**TASK INSTRUCTIONS**
Would you write out the lines below exactly, from the one containing "Task: Open Search" to the very last, but without the pictures?

(Items from a dataset)
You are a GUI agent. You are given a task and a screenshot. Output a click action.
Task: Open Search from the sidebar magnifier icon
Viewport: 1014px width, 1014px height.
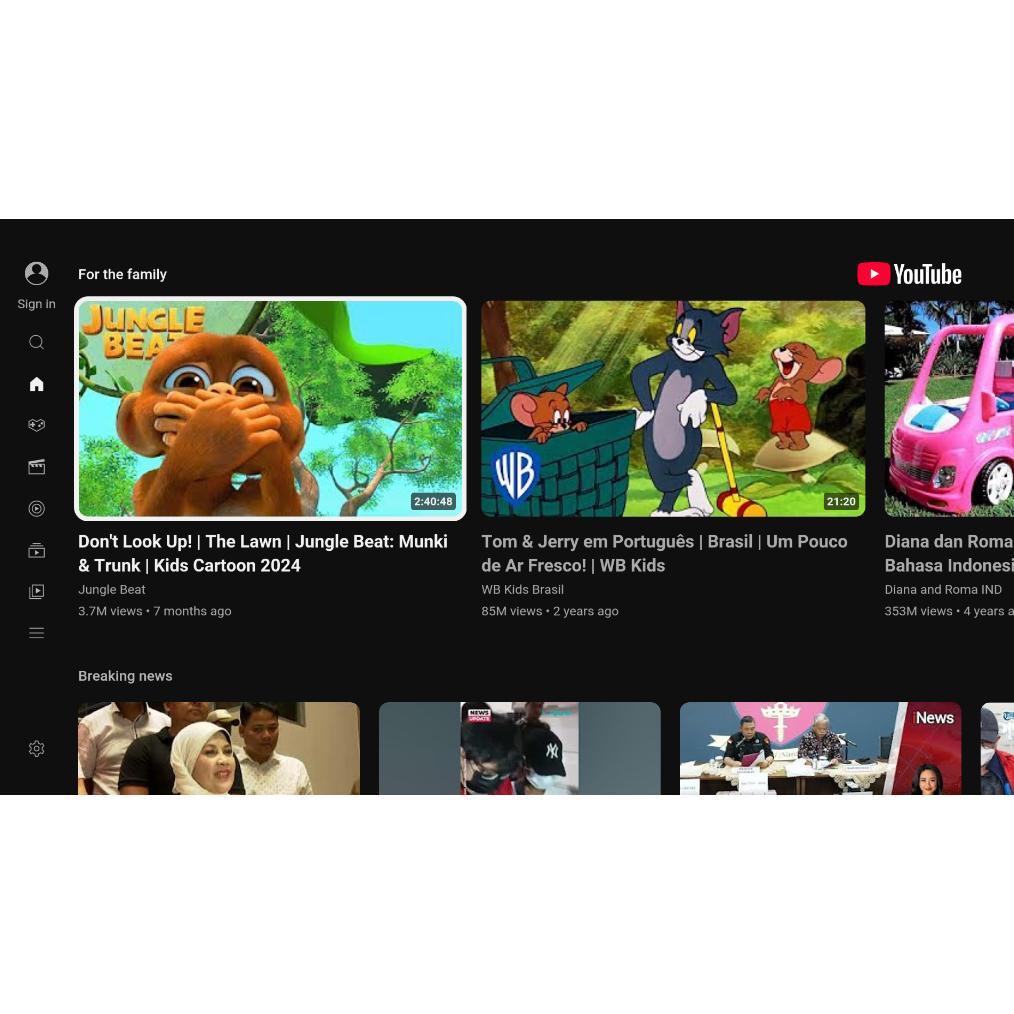click(x=36, y=342)
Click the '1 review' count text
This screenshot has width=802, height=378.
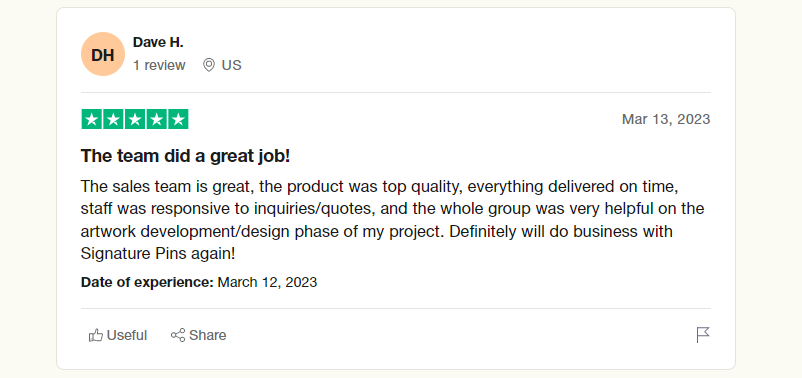click(159, 65)

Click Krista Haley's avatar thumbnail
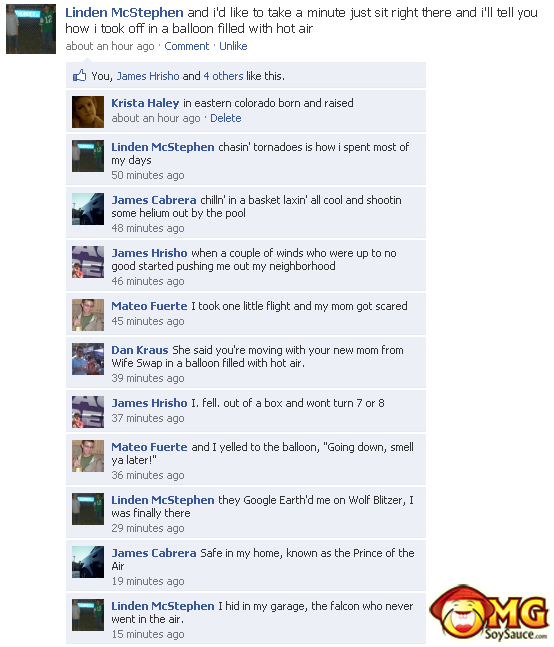(x=88, y=112)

**ANSWER SPACE**
Task: Open Search from the sidebar magnifier icon
Viewport: 1014px width, 1014px height.
click(x=36, y=342)
Click the '1 review' count text
This screenshot has width=802, height=378.
click(159, 65)

Click Krista Haley's avatar thumbnail
(x=88, y=112)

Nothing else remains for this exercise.